Dalam video yang beredar, kobaran api terlihat menyebar luas karena membakar ilalang dan semak yang kering akibat musim kemarau. Kepulan asap hitam membumbung tinggi hingga menutupi badan jalan, menyulitkan akses petugas.
Danton Damkar Kabupaten Tulang Bawang, Heri Iswanto, mengatakan pihaknya menerjunkan dua unit kendaraan pemadam setelah mendapat laporan dari pekerja sutet. "Kami mendapatkan laporan dari pihak perusahaan sutet atas kondisi lahan yang terbakar. Kami menerjunkan dua unit kendaraan untuk proses pemadaman, untuk lahan terbakar cukup luas, kurang lebih 10 hektare," katanya.
Heri menjelaskan, api cepat membesar dan sempat membuat panik karena letaknya tepat di bawah tower sutet.

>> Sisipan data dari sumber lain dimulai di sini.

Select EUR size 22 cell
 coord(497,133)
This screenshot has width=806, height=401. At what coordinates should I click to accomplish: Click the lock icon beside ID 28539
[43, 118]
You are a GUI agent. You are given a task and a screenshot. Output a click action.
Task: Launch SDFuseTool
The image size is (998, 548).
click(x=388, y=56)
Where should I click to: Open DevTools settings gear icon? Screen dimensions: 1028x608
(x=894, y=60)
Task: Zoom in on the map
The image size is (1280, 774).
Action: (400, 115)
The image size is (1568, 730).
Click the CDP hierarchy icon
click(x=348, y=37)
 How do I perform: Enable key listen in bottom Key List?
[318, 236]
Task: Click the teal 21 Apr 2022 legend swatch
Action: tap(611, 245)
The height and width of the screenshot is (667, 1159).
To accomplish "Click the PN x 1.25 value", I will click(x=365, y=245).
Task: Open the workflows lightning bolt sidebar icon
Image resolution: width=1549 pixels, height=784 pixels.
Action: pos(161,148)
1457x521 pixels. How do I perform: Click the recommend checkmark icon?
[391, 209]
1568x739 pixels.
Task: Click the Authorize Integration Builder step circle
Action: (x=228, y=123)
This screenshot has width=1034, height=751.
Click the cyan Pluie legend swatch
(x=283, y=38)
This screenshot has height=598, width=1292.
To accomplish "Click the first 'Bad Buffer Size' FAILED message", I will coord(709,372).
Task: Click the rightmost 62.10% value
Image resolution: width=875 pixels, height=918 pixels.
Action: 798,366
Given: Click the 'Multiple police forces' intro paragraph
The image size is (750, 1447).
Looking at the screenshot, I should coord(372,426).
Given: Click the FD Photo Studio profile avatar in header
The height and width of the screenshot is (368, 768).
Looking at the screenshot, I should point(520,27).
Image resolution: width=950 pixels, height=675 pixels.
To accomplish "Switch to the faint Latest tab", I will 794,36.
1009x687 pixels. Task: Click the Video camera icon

Jika kabel terbakar, dampaknya bisa meluas ke pasokan listrik. "Jadi proses pemadaman harus cepat, karena ditakutkan membakar banyak kabel karena itu dibawa Tower Sutet, jika terbakar dikhawatirkan berdampak pada pasokan listrik," jelasnya.
Sebanyak sembilan anggota Damkar berjibaku selama dua jam dengan bolak-balik mengisi air untuk memadamkan api. "Tadi proses pemadam dua jam, bolak-balik itu tim sembilan orang untuk mengisi air. Alhamdulillah sekarang sudah padam total, tapi pekerja sutet masih bersiaga di lokasi," ujar Heri.
Hingga saat ini, penyebab pasti kebakaran belum diketahui. Heri mengatakan kemungkinan dipicu oleh kemarau yang membuat lahan kering, namun penyelidikan lebih lanjut dilakukan oleh pihak perusahaan sutet. "Kemungkinan dampak kemarau yang membuat lahan itu kering dan terbakar, penyebab pastinya kami belum tahu," ujarnya.